Agent runtime
The satellite that hosts the 'agent builder' surface. One Durable Object per (agent id, conversation id). Each instance drives its own inference loop, dispatches tool calls (built-in, unified-connector, custom MCP), and persists state across turns.
Overview
- Worker
ultron-agent-runtime- Durable Object
AgentInstance- DO key
- (agent_id, conversation_id)
- D1
ultron-agent-builder-db(agent defs, integrations, deployments)- R2
- Artifacts (uploaded files for RAG, deployment bundles)
- Cron
* * * * *(every minute)- Model traffic
- Routed through an AI Gateway slug for cache, logs, rate limits
- Vectorize indices
- Per-agent
agent-rag-<agent_id>, created on demand
Where the chat-v2 route in the app is the user-facing inference loop, the agent runtime is the satellite that the "build your own agent" feature delegates to.
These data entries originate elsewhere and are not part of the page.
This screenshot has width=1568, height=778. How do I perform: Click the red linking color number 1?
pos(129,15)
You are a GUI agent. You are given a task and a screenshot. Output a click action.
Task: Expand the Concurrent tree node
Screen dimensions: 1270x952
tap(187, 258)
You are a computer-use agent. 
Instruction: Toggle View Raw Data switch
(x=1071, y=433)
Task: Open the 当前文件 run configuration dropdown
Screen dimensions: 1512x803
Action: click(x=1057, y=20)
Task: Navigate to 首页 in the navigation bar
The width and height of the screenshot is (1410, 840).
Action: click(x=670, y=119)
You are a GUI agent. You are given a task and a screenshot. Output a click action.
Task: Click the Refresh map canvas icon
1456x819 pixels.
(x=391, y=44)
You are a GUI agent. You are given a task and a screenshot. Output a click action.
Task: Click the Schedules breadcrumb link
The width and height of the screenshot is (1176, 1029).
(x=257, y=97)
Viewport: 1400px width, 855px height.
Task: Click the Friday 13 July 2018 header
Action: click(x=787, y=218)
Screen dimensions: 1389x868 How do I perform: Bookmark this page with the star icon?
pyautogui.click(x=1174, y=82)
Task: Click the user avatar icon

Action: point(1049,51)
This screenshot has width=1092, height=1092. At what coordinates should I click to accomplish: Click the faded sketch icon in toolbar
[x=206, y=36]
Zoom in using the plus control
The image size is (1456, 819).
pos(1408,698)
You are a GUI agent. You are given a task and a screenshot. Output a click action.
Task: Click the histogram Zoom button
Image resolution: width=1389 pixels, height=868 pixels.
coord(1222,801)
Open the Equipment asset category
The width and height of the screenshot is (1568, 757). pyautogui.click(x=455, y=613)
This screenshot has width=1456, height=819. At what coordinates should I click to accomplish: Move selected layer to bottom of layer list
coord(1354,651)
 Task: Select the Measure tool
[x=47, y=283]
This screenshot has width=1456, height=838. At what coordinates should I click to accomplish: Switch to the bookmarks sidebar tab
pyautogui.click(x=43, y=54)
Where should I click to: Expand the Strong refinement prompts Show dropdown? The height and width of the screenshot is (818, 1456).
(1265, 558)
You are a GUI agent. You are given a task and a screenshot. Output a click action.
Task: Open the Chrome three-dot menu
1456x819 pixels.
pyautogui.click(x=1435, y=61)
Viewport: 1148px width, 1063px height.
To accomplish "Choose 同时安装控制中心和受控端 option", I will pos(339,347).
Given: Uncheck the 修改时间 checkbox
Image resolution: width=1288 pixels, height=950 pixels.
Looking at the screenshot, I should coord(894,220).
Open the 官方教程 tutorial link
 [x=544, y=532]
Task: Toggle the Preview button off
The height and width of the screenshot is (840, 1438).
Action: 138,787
The two run on different schemas, with different integration projects, so a misbehaving experimental agent can never touch the production app state.
Worker shape
AgentInstance DO
One DO instance per (agent, conversation) pair.
Tool surfaces
What an agent built in the runtime can reach for.
| Surface | What it gives |
|---|---|
| Built-in primitives | Brain read, web search, calculator, document generation. Same shape as chat v2's native tools but scoped to the agent's policy. |
| Unified connector (per-agent) | OAuth surfaces under the siloed agent-builder integration project. Gmail, Slack, Notion, Google Workspace, etc. Each agent has its own connected accounts. |
| Custom MCP servers | Agent owner can register an MCP endpoint with credentials; the runtime connects, lists tools, exposes them to the model. |
| Workspace skills | Skills registered to the agent's owning workspace appear as callable tools in the loop. |
Per-agent scheduling
How an agent fires itself on a schedule.
Each agent definition row in AGENT_DB can carry a cron expression plus a cron_next_run_at timestamp. The worker's 1-minute scheduled handler scans for agents whose cron_next_run_at <= now() and enqueues a turn for each, then advances cron_next_run_at.
Per-agent RAG
Vector indices are created per agent on demand.
When the agent owner toggles RAG on, the runtime calls the platform's vector-index management API to create a new index named agent-rag-<agent_id>. Uploaded files in AGENT_ASSETS are chunked + embedded and inserted into that index. Inference-time, the inference loop queries the index for relevant chunks before each model call.